What makes Beyondbmi's framing matter is what it rejects. For decades, weight loss advice has boiled down to willpower: eat less, move more. Research has shown this approach fails most people over the long term, and the failure carries a psychological cost. People internalize it as personal weakness. Treacy's point is sharper: that framing was always wrong. Obesity isn't a moral problem. It's a medical one, rooted in hormonal and biological systems that can now be addressed with actual medicine.
The funding round closed in December 2022 and was oversubscribed, drawing investors including Ergo chairman John Purdy, KPMG partner Eoghan Quigley, CKS Finance founder Conor Sheahan, and Grant Thornton's head of corporate finance Paddy Dillon. The capital will go toward launching the platform and gathering evidence of its effectiveness in the Irish market. Patients who sign up will get a detailed health assessment, personalized weight management plans, monthly video coaching sessions with clinicians, and a clinical review every three months. They can track their progress through a proprietary app and platform.

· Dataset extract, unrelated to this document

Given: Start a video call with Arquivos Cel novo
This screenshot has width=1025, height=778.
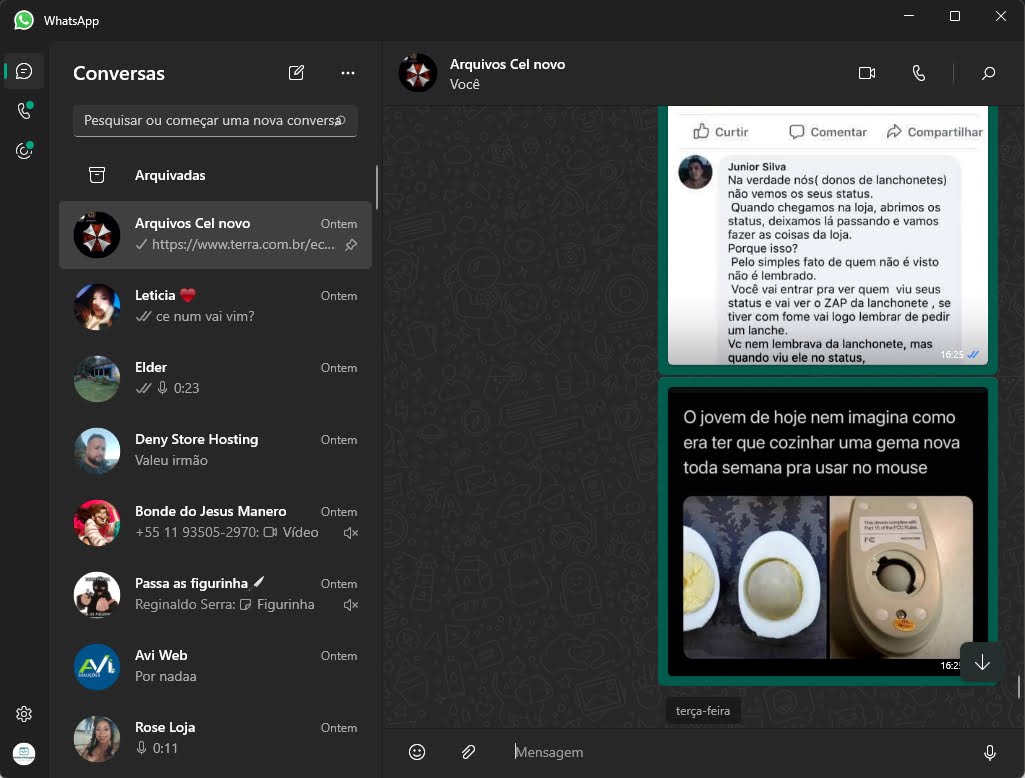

The timing is significant. Ireland's obesity rates have reached epidemic proportions by World Health Organisation standards, and globally, the pharmaceutical industry is racing to develop and market GLP-1 drugs for weight loss. JP Morgan forecasts the obesity drug market alone will be worth more than $50 billion annually by 2030. Beyondbmi is positioning itself as an early mover in a sector that's about to expand rapidly—not just selling drugs, but building the clinical infrastructure and behavioral support that makes them work. The company's bet is that patients want more than a prescription. They want to understand what's happening to their bodies and have professional guidance as they change.
Notable Quotes
For too long, hunger associated with excess fat has been treated as a willpower issue, causing untold harm to people who internalize treatment failure as personal or moral failure.— Harriet Treacy, CEO of Beyondbmi
The Hearth Conversation Another angle on the story
Why does Beyondbmi matter if the drugs already exist? Couldn't patients just ask their doctor for a GLP-1 injection?
The drugs are one piece. Most doctors aren't trained to prescribe them for weight loss, and patients don't have anywhere to go for the nutritional therapy and coaching that makes the drugs actually work. Beyondbmi is building the whole system.

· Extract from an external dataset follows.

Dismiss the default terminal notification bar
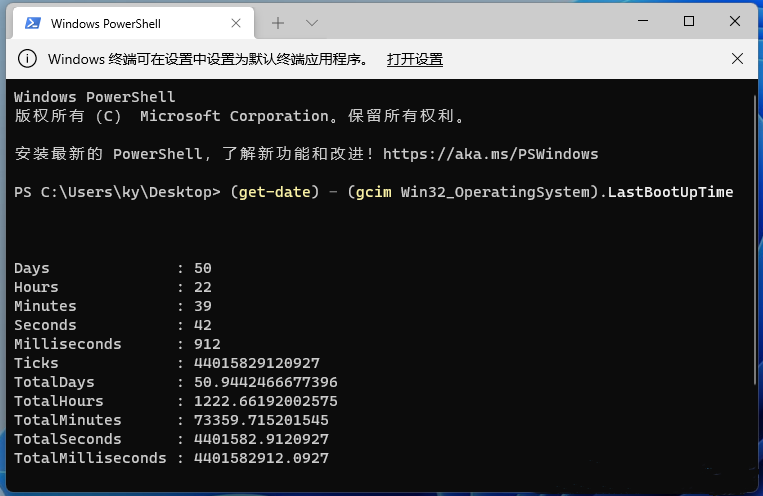 [737, 59]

So it's not about the science being new—it's about delivery?
Exactly. The science is new enough, but the real insight is older. Treacy spent years watching patients blame themselves for something their bodies were doing to them. She's building a place where that shame doesn't exist.
The 15 percent weight loss figure—is that significant?
For most people trying to lose weight, it's substantial. And it happened over about a year with clinical support, not crash dieting. That's the kind of result that tends to stick.
Why does the framing matter so much? Isn't it just marketing?
It's not marketing. It's the difference between a patient thinking they failed and a patient understanding their body has a treatable condition. That changes whether they keep trying.
What's the risk here?
That the drugs work but the coaching doesn't scale, or that it becomes expensive enough that only wealthy people can afford it. The market projection is huge—$50 billion by 2030—but that doesn't mean everyone gets access.